Конечно, коньяк немножко убрал те условности, которые их обоих сдерживали.
Разговор перешёл на прочитанные книги, просмотренные спектакли, снова на больных, которых им доводилось лечить, на общих знакомых. В какой-то момент Боря поцеловал руку Оле. Она не возражала и руку не убрала. В конце концов, Оля всегда относилась с большой симпатией к своему старшему товарищу, который в какой-то степени, был и её учителем совсем в недавнем прошлом. В Боре тоже, как говорится, взыграло ретивое, больше, чем это следовало бы для транспортного романа.

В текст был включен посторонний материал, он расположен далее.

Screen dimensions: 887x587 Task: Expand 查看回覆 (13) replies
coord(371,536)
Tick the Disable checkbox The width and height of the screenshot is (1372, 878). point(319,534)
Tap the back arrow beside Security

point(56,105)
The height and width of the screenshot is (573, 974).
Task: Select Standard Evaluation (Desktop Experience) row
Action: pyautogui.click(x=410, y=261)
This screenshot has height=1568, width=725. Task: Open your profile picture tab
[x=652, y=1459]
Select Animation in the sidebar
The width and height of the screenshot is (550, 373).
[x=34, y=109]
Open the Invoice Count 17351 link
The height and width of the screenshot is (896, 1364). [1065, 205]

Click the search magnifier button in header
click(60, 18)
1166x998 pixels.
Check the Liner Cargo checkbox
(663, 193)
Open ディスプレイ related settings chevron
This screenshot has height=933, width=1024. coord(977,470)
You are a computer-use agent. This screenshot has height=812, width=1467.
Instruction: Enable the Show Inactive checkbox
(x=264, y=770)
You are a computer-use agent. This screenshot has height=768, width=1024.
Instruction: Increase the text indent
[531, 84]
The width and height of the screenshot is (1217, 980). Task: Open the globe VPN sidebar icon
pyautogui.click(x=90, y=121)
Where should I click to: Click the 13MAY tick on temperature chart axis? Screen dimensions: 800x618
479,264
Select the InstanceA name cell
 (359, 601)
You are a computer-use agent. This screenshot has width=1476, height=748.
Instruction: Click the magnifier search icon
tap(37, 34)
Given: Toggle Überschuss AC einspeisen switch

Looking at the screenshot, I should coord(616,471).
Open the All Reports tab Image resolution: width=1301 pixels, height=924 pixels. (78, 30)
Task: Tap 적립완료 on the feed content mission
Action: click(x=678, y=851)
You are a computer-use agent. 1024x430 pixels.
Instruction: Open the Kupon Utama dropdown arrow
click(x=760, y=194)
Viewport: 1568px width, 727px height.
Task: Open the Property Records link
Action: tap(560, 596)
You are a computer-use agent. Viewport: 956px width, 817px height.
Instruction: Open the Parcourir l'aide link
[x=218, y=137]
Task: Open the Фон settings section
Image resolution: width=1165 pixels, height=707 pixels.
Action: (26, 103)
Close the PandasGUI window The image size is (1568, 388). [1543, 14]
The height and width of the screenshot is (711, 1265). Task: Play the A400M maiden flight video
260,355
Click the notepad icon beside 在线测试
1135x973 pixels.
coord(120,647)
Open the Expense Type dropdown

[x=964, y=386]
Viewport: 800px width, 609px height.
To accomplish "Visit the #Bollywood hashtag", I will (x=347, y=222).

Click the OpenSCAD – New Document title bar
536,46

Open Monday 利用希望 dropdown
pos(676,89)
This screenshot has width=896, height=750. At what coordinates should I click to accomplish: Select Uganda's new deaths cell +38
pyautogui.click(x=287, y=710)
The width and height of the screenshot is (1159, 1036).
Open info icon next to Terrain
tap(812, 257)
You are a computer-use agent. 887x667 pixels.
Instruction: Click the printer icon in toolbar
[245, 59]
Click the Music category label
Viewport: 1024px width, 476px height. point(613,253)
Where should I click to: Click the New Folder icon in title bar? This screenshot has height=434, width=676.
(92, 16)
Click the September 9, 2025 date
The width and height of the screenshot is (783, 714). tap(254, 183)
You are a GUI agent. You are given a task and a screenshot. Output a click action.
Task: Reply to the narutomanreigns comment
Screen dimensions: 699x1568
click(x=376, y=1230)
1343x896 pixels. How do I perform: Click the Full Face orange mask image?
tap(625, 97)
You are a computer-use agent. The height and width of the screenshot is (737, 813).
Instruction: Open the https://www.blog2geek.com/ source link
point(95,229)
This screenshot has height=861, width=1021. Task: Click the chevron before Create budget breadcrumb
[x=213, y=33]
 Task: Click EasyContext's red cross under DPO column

В Саратове они не расставались и, вовсе, не хотели обрывать, возникшую, пока счастливую, связь в Москве. Да, командировки вещь опасная… Или наоборот. Это уж как повезёт.
Впереди Москва. Семьи. Теперь не сломать бы прошлое.
* * *
Я недолго сидел дома и буквально через три недели после операции уже сидел за рулём. Карина в первые дни приходила ежедневно и чего-нибудь приносила из магазина и, порой даже чего-то и стряпала. Но в основном, эту деятельность я освоил сам. Бывала и Лена. И тоже помогала мне по хозяйству. Наконец, приехала и дочка, которая весьма облегчила мой одинокий послеоперационный быт.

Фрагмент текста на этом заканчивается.